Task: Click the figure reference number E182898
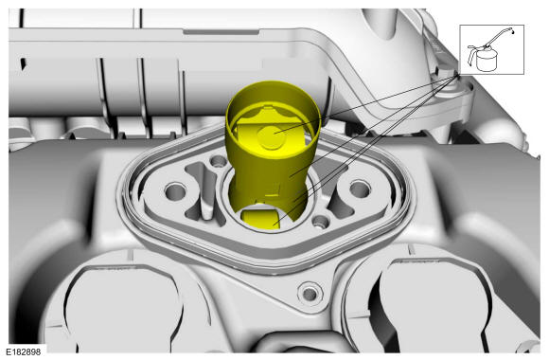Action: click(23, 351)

---

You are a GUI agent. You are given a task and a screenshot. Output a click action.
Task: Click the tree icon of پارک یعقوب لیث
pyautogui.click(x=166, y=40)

> _Your goal_:
Rewrite the records starting with the line that contains "You are a GUI" and going on through the line that contains "pyautogui.click(x=166, y=40)" as a two-column CSV with the header row request,answer and one row per record. Put each value in a single quoted field and replace any line breaks inside it with spaces.

> _Answer to the problem_:
request,answer
"You are a GUI agent. You are given a task and a screenshot. Output a click action. Task: Click the tree icon of پارک یعقوب لیث","pyautogui.click(x=166, y=40)"